Monthly wholesale electricity prices in 2021 and 2022. Image used courtesy of the EIA
Barring day-to-day volatility, the market may stabilize as costs are projected to decline in the coming months. The EIA expects the price of natural gas—which accounted for 39% of all electricity generation last year—will average less than $3 per MMBtu in 2023, falling more than 50% from 2022 as natural gas inventories begin to rise this quarter.
Natural gas prices aside, electricity consumption in the manufacturing sector will only increase in the next few decades as the adoption of electrification intensifies and the grid becomes increasingly weighted towards renewables. The EIA’s 2023 Annual Energy Outlook projects that industrial energy consumption will rise as much as 32% through 2050. This figure includes total electricity use and electricity-related losses.
These trends have more companies looking to offset their natural gas consumption with energy-efficiency upgrades and renewable integration.
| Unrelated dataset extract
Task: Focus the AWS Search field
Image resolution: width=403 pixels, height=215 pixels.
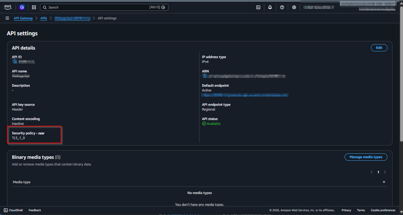Action: tap(98, 7)
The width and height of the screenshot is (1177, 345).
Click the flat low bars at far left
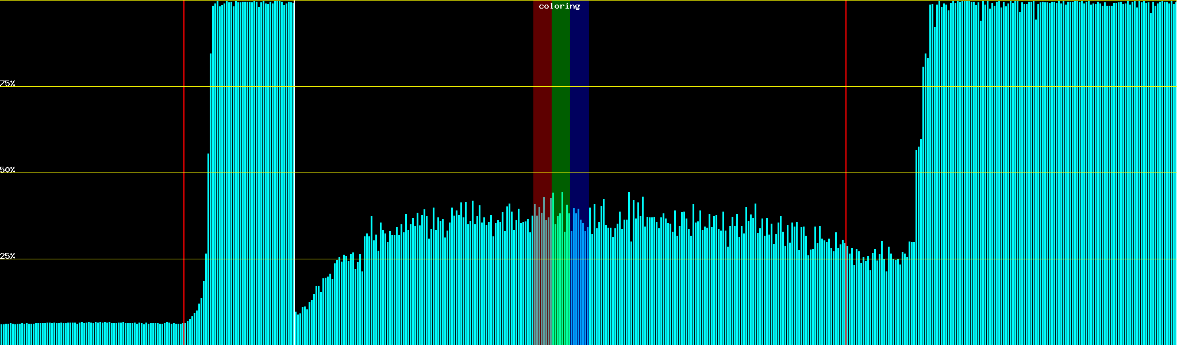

Experts are encouraging factories to manage the risk factors they can control: Lowering their electricity output long-term. Paul Leanza, the director of gas supply for Ohio-based retail natural gas and electric supplier IGS Energy, recently outlined some critical steps for doing so in a Manufacturing.net article. Leanza advised gathering feedback on energy usage trends from operations, maintenance, and finance teams and using real-time monitoring platforms to benchmark energy consumption data.
These steps can go hand-in-hand with replacing aging equipment, adding occupancy sensors, and installing efficient LED lighting. Another suggestion is to understand how peak demand factors into monthly billing cycles—capacity cost generally accounts for half of a plant’s power bill, defined as the amount charged when operating on peak power throughout the billing period.
Energy Cost Impact on Manufacturing
An interesting gauge of energy volatility’s impact on manufacturing inflation is S&P Global Intelligence’s Purchasing Managers’ Index (PMI), a global manufacturing survey studying the trends driving factory input costs and selling prices. Every month, the survey paints a different picture of the role of energy price fluctuations in this equation, suggesting a turbulent market.
For example, the September 2022 PMI update showed that energy-fueled cost increases had skyrocketed to a new high in the survey. The number of companies reporting energy-driven input costs increased to 4.7 times the long-run average—the highest in nearly two decades.
March 2023 data from S&P Global’s worldwide manufacturing PMI survey reveals an easing of energy prices on manufacturing price pressures. Image used courtesy of S&P Global Market Intelligence
Two months later, S&P's November report indicated that the outlook for industrial prices hinged on energy market developments, as volatile trends would likely continue to bring upside and downside risks to manufacturing costs, barring developments with the war in Ukraine, winter temperatures, and China’s COVID policies.
Fast-forward to March 2023, and energy was the second-lowest pressure on input costs, behind raw material prices. Still, that level is over two times the long-run average, albeit an improvement from last year’s peak of nearly 12 times the average.